I was recently lucky enough to spend a day behind the scenes with the reigning champions of BTCC, the Halfords Yuasa team, which dominates the series in its Honda Civic Type R touring cars.
During the race qualifying day, I discovered that the team brings more than 80 tonnes of equipment and 100,000 different components to each race venue. It has 54 full-time staff, 14 of whom work at race weekends and can count former and future F1 pit crew among its number.
Before the start of the season, more than 1000 hours were spent preparing the new Type Rs for the track, with around 50% of the original cars being replaced with race-prepped components.

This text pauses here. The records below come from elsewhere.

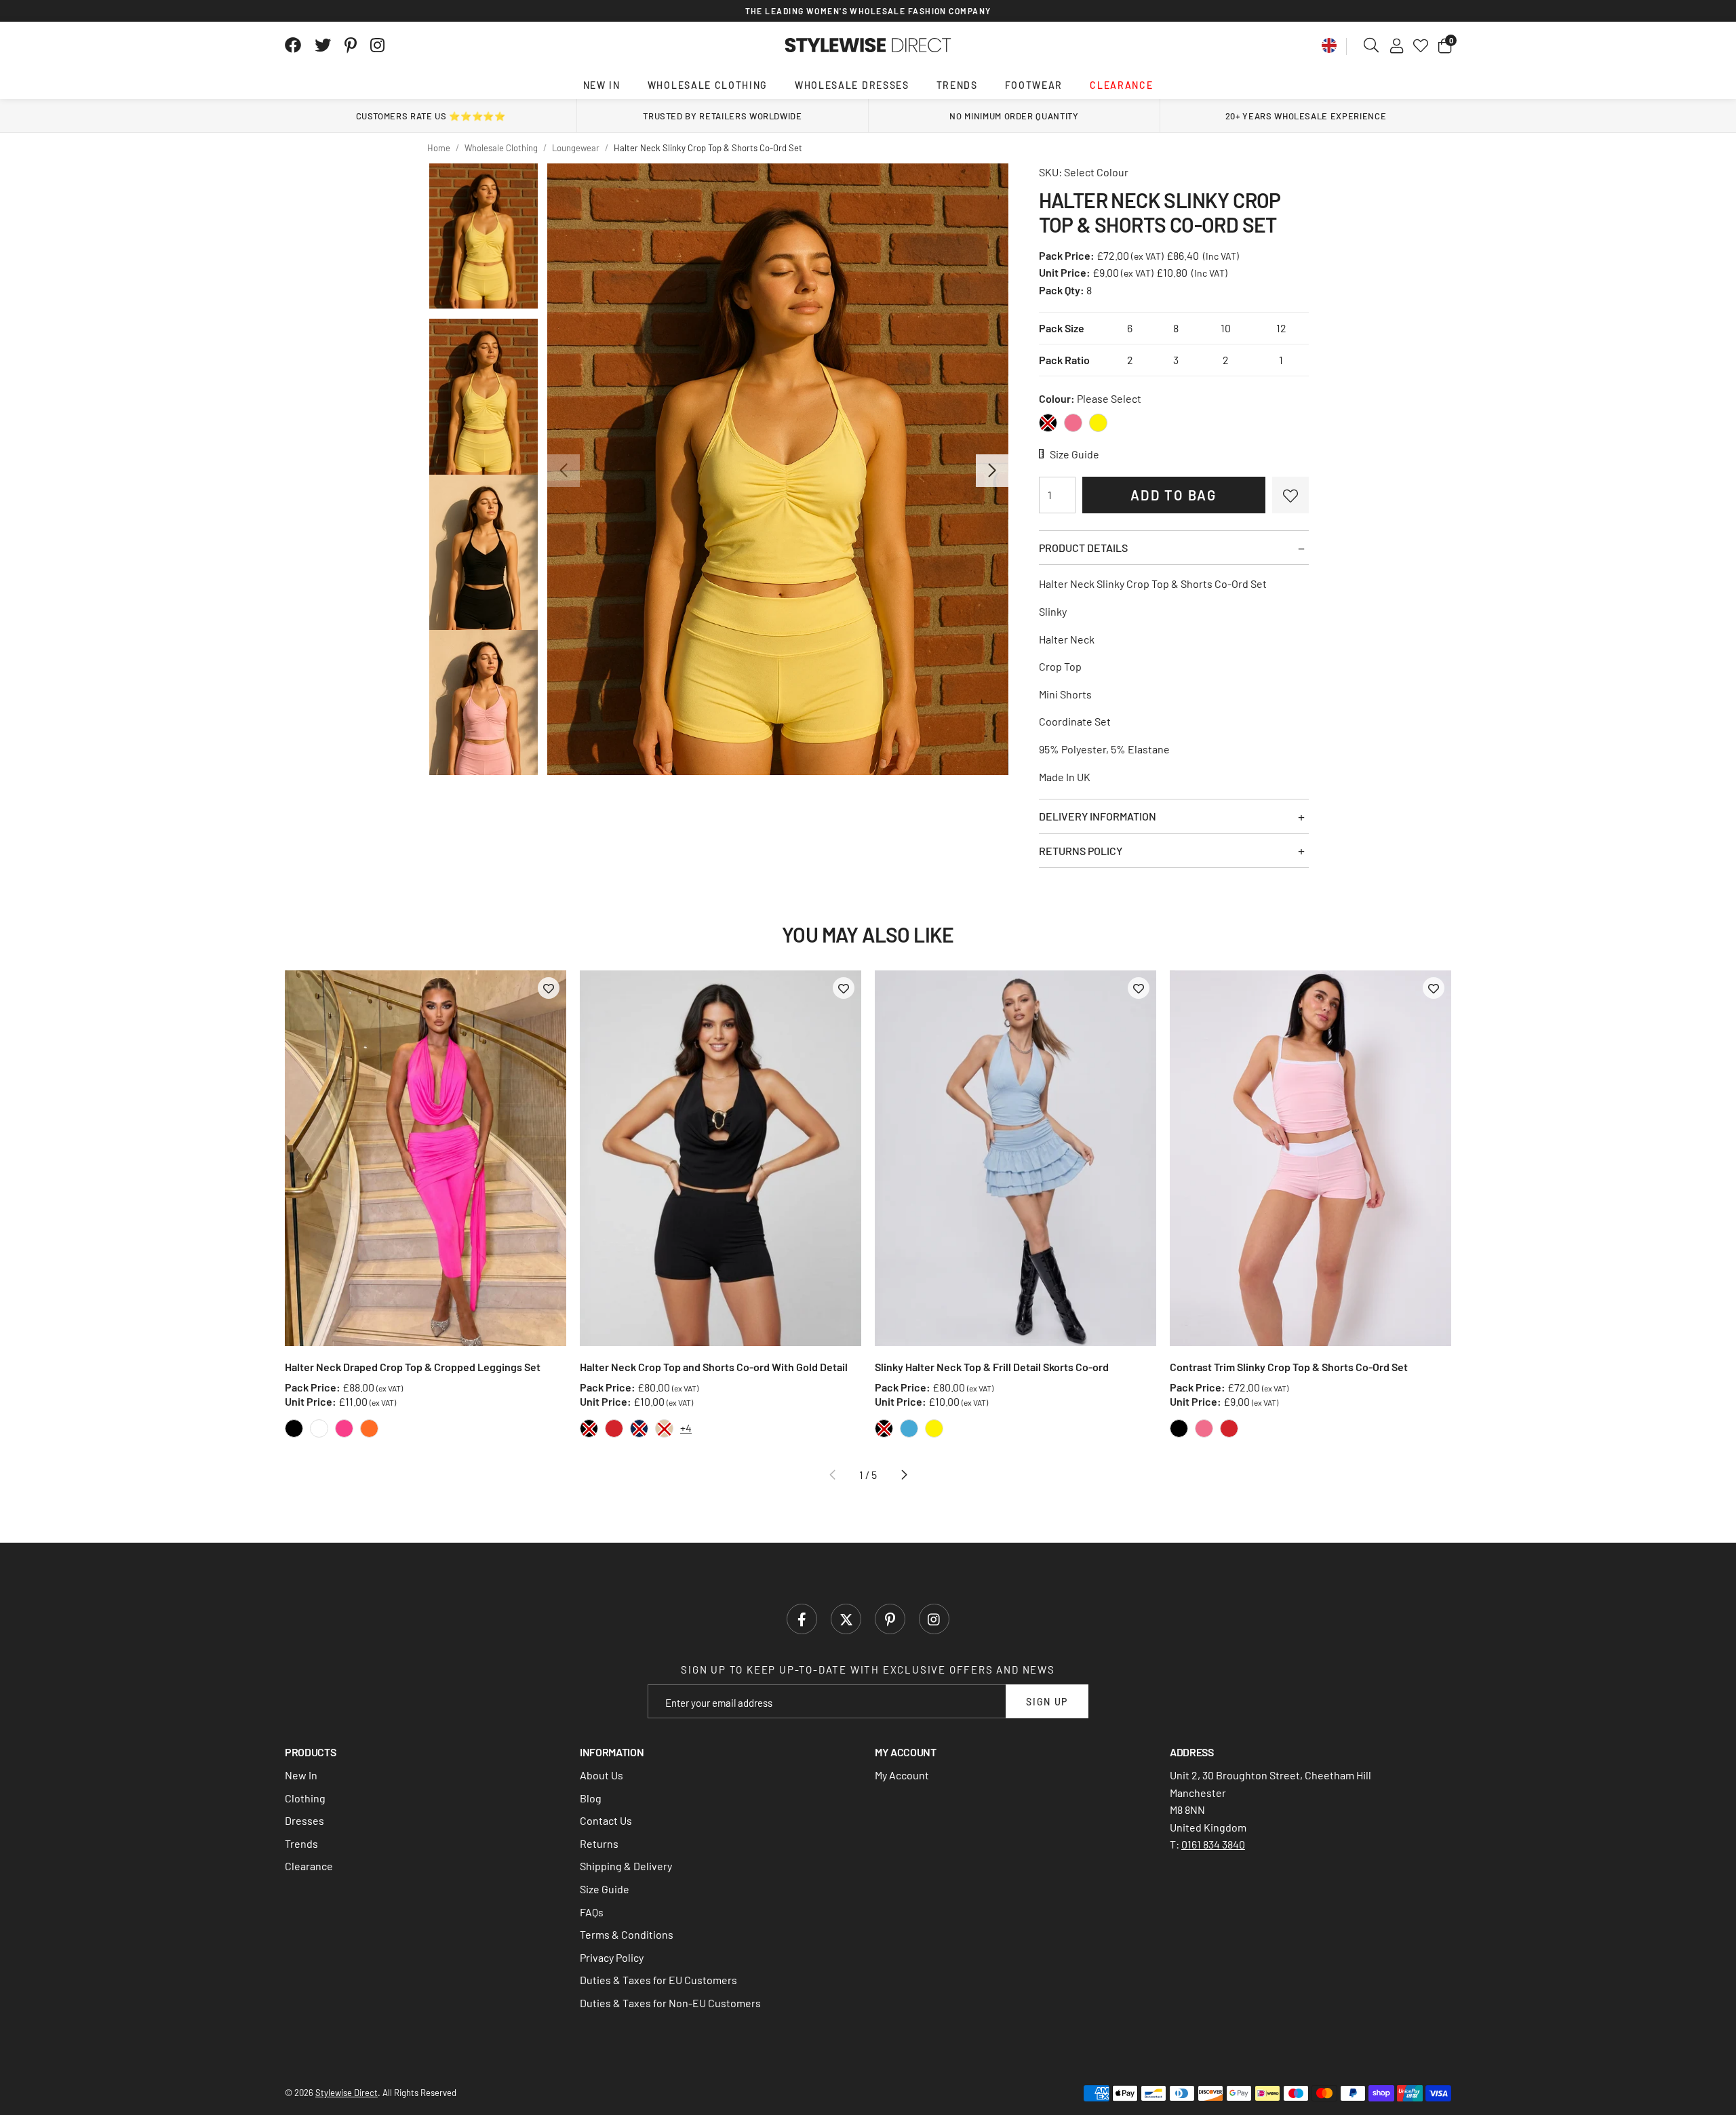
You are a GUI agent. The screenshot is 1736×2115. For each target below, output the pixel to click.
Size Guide (604, 1888)
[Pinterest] (350, 45)
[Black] (1048, 423)
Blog (590, 1798)
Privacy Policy (612, 1957)
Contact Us (606, 1820)
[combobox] (1372, 45)
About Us (601, 1774)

However, the most surprising insight into the complex, slick official Honda team is that it operates an open-pit set-up during every race weekend. Instead of hiding its pit crew and cars away during qualifying and racing, it overtly invites people to come and watch by creating a viewing gallery half way across the back of its pit garage. A quick stroll along the back of the other pit garages underlined the contrast – all were completely closed off with nothing for prying eyes to see.
Isn’t this asking for trouble? Couldn’t it lead to rivals gaining an advantage that might prevent BTCC veteran Matt Neal from gaining his fiercely desired fourth championship win this year?

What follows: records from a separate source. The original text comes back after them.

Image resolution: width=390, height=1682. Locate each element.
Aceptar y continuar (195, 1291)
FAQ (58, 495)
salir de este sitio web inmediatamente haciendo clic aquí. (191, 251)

Apparently not, according to Richard Tait-Harris, commercial director, with Team Dynamics, the outfit behind Halfords Yuasa Racing. He explained that having a spirit of openness helps to keep the race series competitive.

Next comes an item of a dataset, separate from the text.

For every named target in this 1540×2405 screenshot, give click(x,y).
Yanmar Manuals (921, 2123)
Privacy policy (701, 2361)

In fact, Team Dynamics goes even further than this, as Richard reveals: “Other teams pay to have their cars worked up by our experts. For example, Matt Neal’s suspension engineer helps other newer and less experienced teams improve their cars’ suspension so they can become more competitive.
“We’re proud of the level of expertise we have, and are happy to share in this way because the championship needs to stay competitive to ensure it stays successful.”